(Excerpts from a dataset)
· · ·
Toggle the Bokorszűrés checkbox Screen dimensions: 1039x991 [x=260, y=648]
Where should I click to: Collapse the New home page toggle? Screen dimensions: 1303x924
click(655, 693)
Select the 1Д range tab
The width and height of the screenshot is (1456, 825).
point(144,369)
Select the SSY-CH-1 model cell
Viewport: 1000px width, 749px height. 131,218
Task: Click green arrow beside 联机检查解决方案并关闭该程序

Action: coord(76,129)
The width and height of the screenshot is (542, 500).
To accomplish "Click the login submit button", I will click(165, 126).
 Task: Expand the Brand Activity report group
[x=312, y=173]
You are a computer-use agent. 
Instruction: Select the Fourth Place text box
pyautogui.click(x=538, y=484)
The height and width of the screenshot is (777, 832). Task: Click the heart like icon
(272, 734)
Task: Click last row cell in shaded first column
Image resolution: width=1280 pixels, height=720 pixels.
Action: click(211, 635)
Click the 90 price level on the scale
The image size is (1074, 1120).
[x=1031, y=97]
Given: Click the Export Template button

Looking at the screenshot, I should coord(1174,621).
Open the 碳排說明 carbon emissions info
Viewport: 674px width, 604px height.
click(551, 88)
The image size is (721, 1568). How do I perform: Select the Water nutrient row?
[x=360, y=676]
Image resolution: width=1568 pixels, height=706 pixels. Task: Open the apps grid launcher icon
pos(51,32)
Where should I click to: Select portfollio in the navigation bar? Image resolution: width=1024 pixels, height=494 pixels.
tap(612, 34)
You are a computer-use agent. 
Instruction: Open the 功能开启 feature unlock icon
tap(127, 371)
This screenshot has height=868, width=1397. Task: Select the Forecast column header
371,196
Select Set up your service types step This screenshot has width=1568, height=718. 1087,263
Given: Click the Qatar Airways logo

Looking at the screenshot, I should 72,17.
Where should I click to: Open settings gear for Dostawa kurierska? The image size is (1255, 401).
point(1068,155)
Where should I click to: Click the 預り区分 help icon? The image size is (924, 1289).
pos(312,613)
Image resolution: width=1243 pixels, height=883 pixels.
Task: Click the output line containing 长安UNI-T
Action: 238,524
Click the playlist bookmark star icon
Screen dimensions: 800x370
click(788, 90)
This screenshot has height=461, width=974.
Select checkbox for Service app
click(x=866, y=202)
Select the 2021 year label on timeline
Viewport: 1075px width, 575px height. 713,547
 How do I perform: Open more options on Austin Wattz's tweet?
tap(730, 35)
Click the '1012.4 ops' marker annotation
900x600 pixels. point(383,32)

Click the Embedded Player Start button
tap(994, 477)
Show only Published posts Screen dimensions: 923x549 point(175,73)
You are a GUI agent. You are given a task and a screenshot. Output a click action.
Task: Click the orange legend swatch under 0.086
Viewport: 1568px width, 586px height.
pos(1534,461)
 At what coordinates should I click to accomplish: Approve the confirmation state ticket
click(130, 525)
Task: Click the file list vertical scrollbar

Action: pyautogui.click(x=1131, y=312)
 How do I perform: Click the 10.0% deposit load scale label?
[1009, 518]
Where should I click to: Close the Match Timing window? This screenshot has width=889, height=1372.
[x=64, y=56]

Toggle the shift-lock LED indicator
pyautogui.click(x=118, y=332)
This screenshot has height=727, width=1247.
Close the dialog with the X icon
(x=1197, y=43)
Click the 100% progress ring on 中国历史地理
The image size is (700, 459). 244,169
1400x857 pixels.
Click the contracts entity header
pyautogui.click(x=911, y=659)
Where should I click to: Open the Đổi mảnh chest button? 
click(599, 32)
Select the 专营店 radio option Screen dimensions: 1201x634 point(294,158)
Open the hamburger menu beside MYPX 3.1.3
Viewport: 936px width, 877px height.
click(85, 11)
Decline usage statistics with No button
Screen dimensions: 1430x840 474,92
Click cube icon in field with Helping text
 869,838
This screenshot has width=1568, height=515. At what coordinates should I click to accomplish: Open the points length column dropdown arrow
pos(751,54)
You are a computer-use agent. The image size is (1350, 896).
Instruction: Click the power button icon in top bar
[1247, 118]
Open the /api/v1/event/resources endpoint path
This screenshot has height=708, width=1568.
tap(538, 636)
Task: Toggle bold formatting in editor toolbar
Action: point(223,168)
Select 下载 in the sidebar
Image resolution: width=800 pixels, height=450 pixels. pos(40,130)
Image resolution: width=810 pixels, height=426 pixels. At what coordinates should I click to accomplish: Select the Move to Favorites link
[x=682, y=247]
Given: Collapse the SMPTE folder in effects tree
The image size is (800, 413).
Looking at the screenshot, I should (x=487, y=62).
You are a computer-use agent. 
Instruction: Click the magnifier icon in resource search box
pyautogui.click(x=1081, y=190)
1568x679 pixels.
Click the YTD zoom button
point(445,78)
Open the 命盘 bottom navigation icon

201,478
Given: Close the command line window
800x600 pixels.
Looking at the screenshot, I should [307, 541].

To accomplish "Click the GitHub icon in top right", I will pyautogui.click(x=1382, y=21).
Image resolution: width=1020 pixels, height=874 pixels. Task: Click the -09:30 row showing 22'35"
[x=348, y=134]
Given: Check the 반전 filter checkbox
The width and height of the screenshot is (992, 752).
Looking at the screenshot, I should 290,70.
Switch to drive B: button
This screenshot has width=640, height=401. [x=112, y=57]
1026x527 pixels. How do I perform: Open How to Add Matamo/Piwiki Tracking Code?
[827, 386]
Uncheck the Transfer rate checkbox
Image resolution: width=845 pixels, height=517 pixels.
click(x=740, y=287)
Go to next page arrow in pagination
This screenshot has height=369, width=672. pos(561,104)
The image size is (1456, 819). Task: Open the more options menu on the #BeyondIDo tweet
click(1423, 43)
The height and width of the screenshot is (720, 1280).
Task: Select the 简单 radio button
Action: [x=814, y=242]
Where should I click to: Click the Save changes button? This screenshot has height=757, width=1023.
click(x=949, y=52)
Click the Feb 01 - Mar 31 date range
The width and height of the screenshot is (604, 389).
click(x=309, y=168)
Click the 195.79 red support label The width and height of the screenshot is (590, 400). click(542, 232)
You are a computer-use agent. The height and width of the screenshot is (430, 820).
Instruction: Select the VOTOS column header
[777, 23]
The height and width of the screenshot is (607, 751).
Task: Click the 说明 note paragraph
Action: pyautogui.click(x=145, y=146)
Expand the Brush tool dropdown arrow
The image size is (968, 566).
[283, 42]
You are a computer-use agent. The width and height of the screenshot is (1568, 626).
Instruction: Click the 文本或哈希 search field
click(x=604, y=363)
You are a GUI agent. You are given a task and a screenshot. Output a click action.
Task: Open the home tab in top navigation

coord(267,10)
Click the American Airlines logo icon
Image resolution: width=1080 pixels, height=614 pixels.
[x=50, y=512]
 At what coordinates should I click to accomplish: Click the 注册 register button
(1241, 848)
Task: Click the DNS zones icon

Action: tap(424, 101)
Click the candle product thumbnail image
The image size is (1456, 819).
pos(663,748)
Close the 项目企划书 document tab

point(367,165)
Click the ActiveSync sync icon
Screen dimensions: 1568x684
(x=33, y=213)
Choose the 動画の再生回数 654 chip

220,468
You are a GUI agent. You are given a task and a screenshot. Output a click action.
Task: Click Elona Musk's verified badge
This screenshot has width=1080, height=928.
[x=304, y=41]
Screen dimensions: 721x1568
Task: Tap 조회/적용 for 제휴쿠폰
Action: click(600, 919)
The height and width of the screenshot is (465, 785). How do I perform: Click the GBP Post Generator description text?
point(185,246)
· · ·
#### Task details
With no line skipped, repeat the records exactly.

#### Answer section
Toggle the Bokorszűrés checkbox Screen dimensions: 1039x991 [x=260, y=648]
Where should I click to: Collapse the New home page toggle? Screen dimensions: 1303x924
click(655, 693)
Select the 1Д range tab
The width and height of the screenshot is (1456, 825).
point(144,369)
Select the SSY-CH-1 model cell
Viewport: 1000px width, 749px height. 131,218
Task: Click green arrow beside 联机检查解决方案并关闭该程序

Action: coord(76,129)
The width and height of the screenshot is (542, 500).
To accomplish "Click the login submit button", I will click(165, 126).
 Task: Expand the Brand Activity report group
[x=312, y=173]
You are a computer-use agent. 
Instruction: Select the Fourth Place text box
pyautogui.click(x=538, y=484)
The height and width of the screenshot is (777, 832). Task: Click the heart like icon
(272, 734)
Task: Click last row cell in shaded first column
Image resolution: width=1280 pixels, height=720 pixels.
Action: click(211, 635)
Click the 90 price level on the scale
The image size is (1074, 1120).
[x=1031, y=97]
Given: Click the Export Template button

Looking at the screenshot, I should coord(1174,621).
Open the 碳排說明 carbon emissions info
Viewport: 674px width, 604px height.
click(551, 88)
The image size is (721, 1568). How do I perform: Select the Water nutrient row?
[x=360, y=676]
Image resolution: width=1568 pixels, height=706 pixels. Task: Open the apps grid launcher icon
pos(51,32)
Where should I click to: Select portfollio in the navigation bar? Image resolution: width=1024 pixels, height=494 pixels.
tap(612, 34)
You are a computer-use agent. 
Instruction: Open the 功能开启 feature unlock icon
tap(127, 371)
This screenshot has height=868, width=1397. Task: Select the Forecast column header
371,196
Select Set up your service types step This screenshot has width=1568, height=718. 1087,263
Given: Click the Qatar Airways logo

Looking at the screenshot, I should 72,17.
Where should I click to: Open settings gear for Dostawa kurierska? The image size is (1255, 401).
point(1068,155)
Where should I click to: Click the 預り区分 help icon? The image size is (924, 1289).
pos(312,613)
Image resolution: width=1243 pixels, height=883 pixels.
Task: Click the output line containing 长安UNI-T
Action: 238,524
Click the playlist bookmark star icon
Screen dimensions: 800x370
click(788, 90)
This screenshot has height=461, width=974.
Select checkbox for Service app
click(x=866, y=202)
Select the 2021 year label on timeline
Viewport: 1075px width, 575px height. 713,547
 How do I perform: Open more options on Austin Wattz's tweet?
tap(730, 35)
Click the '1012.4 ops' marker annotation
900x600 pixels. point(383,32)

Click the Embedded Player Start button
tap(994, 477)
Show only Published posts Screen dimensions: 923x549 point(175,73)
You are a GUI agent. You are given a task and a screenshot. Output a click action.
Task: Click the orange legend swatch under 0.086
Viewport: 1568px width, 586px height.
pos(1534,461)
 At what coordinates should I click to accomplish: Approve the confirmation state ticket
click(130, 525)
Task: Click the file list vertical scrollbar

Action: pyautogui.click(x=1131, y=312)
 How do I perform: Click the 10.0% deposit load scale label?
[1009, 518]
Where should I click to: Close the Match Timing window? This screenshot has width=889, height=1372.
[x=64, y=56]

Toggle the shift-lock LED indicator
pyautogui.click(x=118, y=332)
This screenshot has height=727, width=1247.
Close the dialog with the X icon
(x=1197, y=43)
Click the 100% progress ring on 中国历史地理
The image size is (700, 459). 244,169
1400x857 pixels.
Click the contracts entity header
pyautogui.click(x=911, y=659)
Where should I click to: Open the Đổi mảnh chest button? 
click(599, 32)
Select the 专营店 radio option Screen dimensions: 1201x634 point(294,158)
Open the hamburger menu beside MYPX 3.1.3
Viewport: 936px width, 877px height.
click(85, 11)
Decline usage statistics with No button
Screen dimensions: 1430x840 474,92
Click cube icon in field with Helping text
 869,838
This screenshot has width=1568, height=515. At what coordinates should I click to accomplish: Open the points length column dropdown arrow
pos(751,54)
You are a computer-use agent. The image size is (1350, 896).
Instruction: Click the power button icon in top bar
[1247, 118]
Open the /api/v1/event/resources endpoint path
This screenshot has height=708, width=1568.
tap(538, 636)
Task: Toggle bold formatting in editor toolbar
Action: point(223,168)
Select 下载 in the sidebar
Image resolution: width=800 pixels, height=450 pixels. pos(40,130)
Image resolution: width=810 pixels, height=426 pixels. At what coordinates should I click to accomplish: Select the Move to Favorites link
[x=682, y=247]
Given: Collapse the SMPTE folder in effects tree
The image size is (800, 413).
Looking at the screenshot, I should (x=487, y=62).
You are a computer-use agent. 
Instruction: Click the magnifier icon in resource search box
pyautogui.click(x=1081, y=190)
1568x679 pixels.
Click the YTD zoom button
point(445,78)
Open the 命盘 bottom navigation icon

201,478
Given: Close the command line window
800x600 pixels.
Looking at the screenshot, I should [307, 541].

To accomplish "Click the GitHub icon in top right", I will pyautogui.click(x=1382, y=21).
Image resolution: width=1020 pixels, height=874 pixels. Task: Click the -09:30 row showing 22'35"
[x=348, y=134]
Given: Check the 반전 filter checkbox
The width and height of the screenshot is (992, 752).
Looking at the screenshot, I should 290,70.
Switch to drive B: button
This screenshot has width=640, height=401. [x=112, y=57]
1026x527 pixels. How do I perform: Open How to Add Matamo/Piwiki Tracking Code?
[827, 386]
Uncheck the Transfer rate checkbox
Image resolution: width=845 pixels, height=517 pixels.
click(x=740, y=287)
Go to next page arrow in pagination
This screenshot has height=369, width=672. pos(561,104)
The image size is (1456, 819). Task: Open the more options menu on the #BeyondIDo tweet
click(1423, 43)
The height and width of the screenshot is (720, 1280).
Task: Select the 简单 radio button
Action: [x=814, y=242]
Where should I click to: Click the Save changes button? This screenshot has height=757, width=1023.
click(x=949, y=52)
Click the Feb 01 - Mar 31 date range
The width and height of the screenshot is (604, 389).
click(x=309, y=168)
Click the 195.79 red support label The width and height of the screenshot is (590, 400). click(542, 232)
You are a computer-use agent. The height and width of the screenshot is (430, 820).
Instruction: Select the VOTOS column header
[777, 23]
The height and width of the screenshot is (607, 751).
Task: Click the 说明 note paragraph
Action: pyautogui.click(x=145, y=146)
Expand the Brush tool dropdown arrow
The image size is (968, 566).
[283, 42]
You are a computer-use agent. The width and height of the screenshot is (1568, 626).
Instruction: Click the 文本或哈希 search field
click(x=604, y=363)
You are a GUI agent. You are given a task and a screenshot. Output a click action.
Task: Open the home tab in top navigation

coord(267,10)
Click the American Airlines logo icon
Image resolution: width=1080 pixels, height=614 pixels.
[x=50, y=512]
 At what coordinates should I click to accomplish: Click the 注册 register button
(1241, 848)
Task: Click the DNS zones icon

Action: tap(424, 101)
Click the candle product thumbnail image
The image size is (1456, 819).
pos(663,748)
Close the 项目企划书 document tab

point(367,165)
Click the ActiveSync sync icon
Screen dimensions: 1568x684
(x=33, y=213)
Choose the 動画の再生回数 654 chip

220,468
You are a GUI agent. You are given a task and a screenshot. Output a click action.
Task: Click Elona Musk's verified badge
This screenshot has width=1080, height=928.
[x=304, y=41]
Screen dimensions: 721x1568
Task: Tap 조회/적용 for 제휴쿠폰
Action: click(600, 919)
The height and width of the screenshot is (465, 785). How do I perform: Click the GBP Post Generator description text?
point(185,246)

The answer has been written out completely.